I bought Life and Death in Shanghai by Nien Cheng a while back, and yesterday I started to read it.
The book is about Cheng’s experience in Mao’s Great Proletarian Cultural Revolution starting in 1966 during which Cheng spent 6-1/2 years in jail as “an enemy of the state.”
Hooo boy, did Mao have enemies. Here’s what was said at a struggle session that Cheng was forced to attend:
The Great Proletarian Cultural Revolution is an opportunity… Only then can we truly differentiate between those who are in the ranks of the People and those who are on the side of the Enemy.
The enemies of socialism are cunning…
Cheng’s dead husband managed the Shell Oil office in Shanghai. After his death in 1957 she helped the Brit manager. So the day came when the local CCP guy said:
Now we want you to denounce British imperialism and confess everything you did for Shell as their faithful agent.
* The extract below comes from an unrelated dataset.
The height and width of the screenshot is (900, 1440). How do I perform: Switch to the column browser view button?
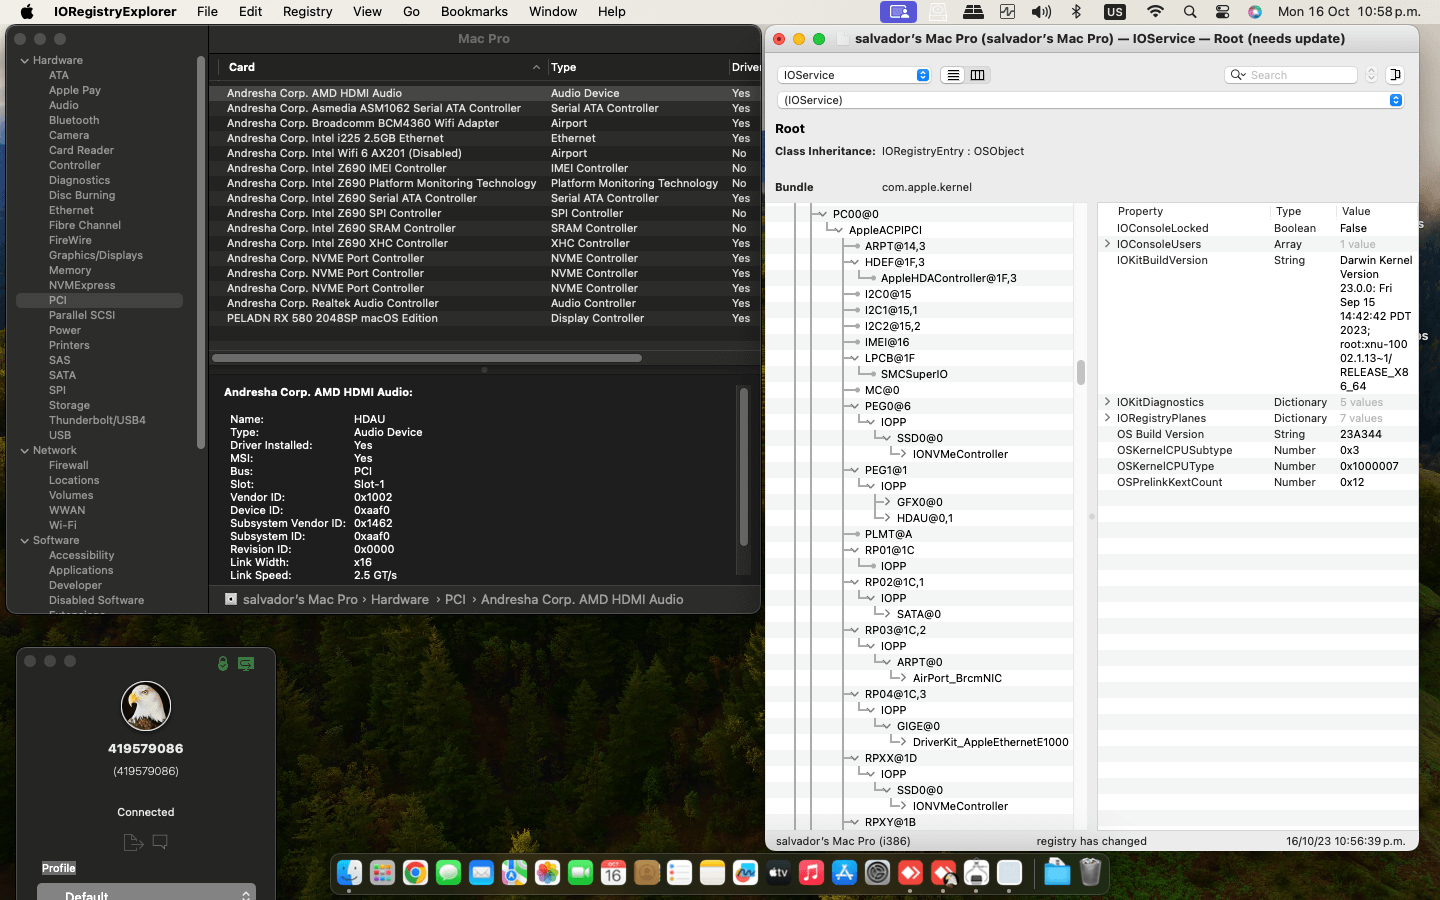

Then came the Red Guards to smash and loot and plunder. Shall we say that young people, all over the world, are often only too glad to smash things up for the ruling class. Hello AntiFa.
The neighbor across the street had worked for a Swiss firm. So workers put up a Big Character Poster on his house denouncing him as “a running dog of Swiss imperialism.” Then the Red Guards came to Cheng’s house and smashed everything, putting up a blackboard with a Mao quotation:
When the enemies with guns are annihilated, the enemies without guns stsill remain. We must no belittle these enemies.
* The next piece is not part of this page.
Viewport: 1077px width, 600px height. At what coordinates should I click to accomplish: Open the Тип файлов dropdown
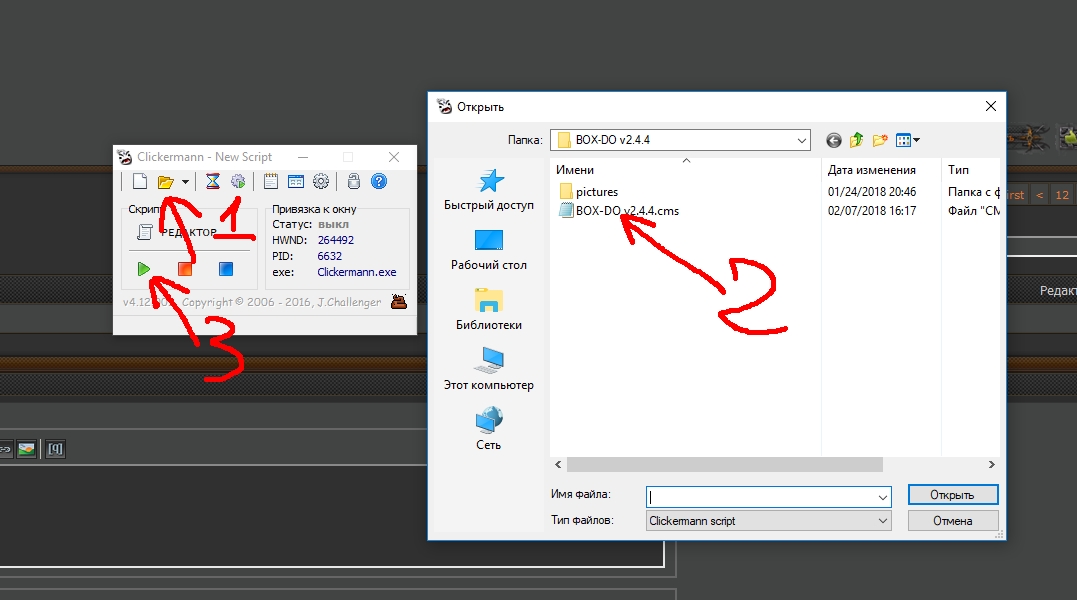[x=882, y=521]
See the point? It’s all about the enemy. If you review the rule of Mao Zedong in China it’s all about the enemy.
Late 1940s, land reform: “large numbers of landlords and rich peasants were beaten to death at mass meetings.”
1951 Three-anti campaign against government, industry, party officials.
1951 Five-anti campaign, a broad campaign against capitalists.
1957 Anti-rightist campaign against intellectuals.
1959 Anti-rightist campaign against leaders of the Great Leap Forward.
1966 Great Proletarian Cultural Revolution “purging remnants of capitalist and traditional elements from Chinese society.”
Do you see the point? It’s always a war against the enemy.
On Monday December 9, a New York jury declared Daniel Penny innocent of negligent homicide in the death of Jordan Neely. But Black Lives Matter was outraged:
"We need some Black vigilantes," New York BLM co-founder Hank Newsome said following the verdict. "People want to jump up and choke us and kill us for being loud? How about we do the same when they attempt to oppress us?"
Do you see the point? It’s not about some guy on the subway subduing a drug-addled crook. It’s not about trials and jury verdicts. It’s about choking the oppressors. George Floyd dies while under arrest? Put the cop in jail. Running for office as NY State Attorney General Letitia James? Vote for me and Get Trump. The Soros prosecutors are not about chasing criminals but fighting the unjust system.
Then we have the alleged UnitedHealthcare CEO killer, victim of a botched spinal surgery. It’s not incompetence; it’s not the government healthcare blob; it’s corporate enemy: greed and claim denial!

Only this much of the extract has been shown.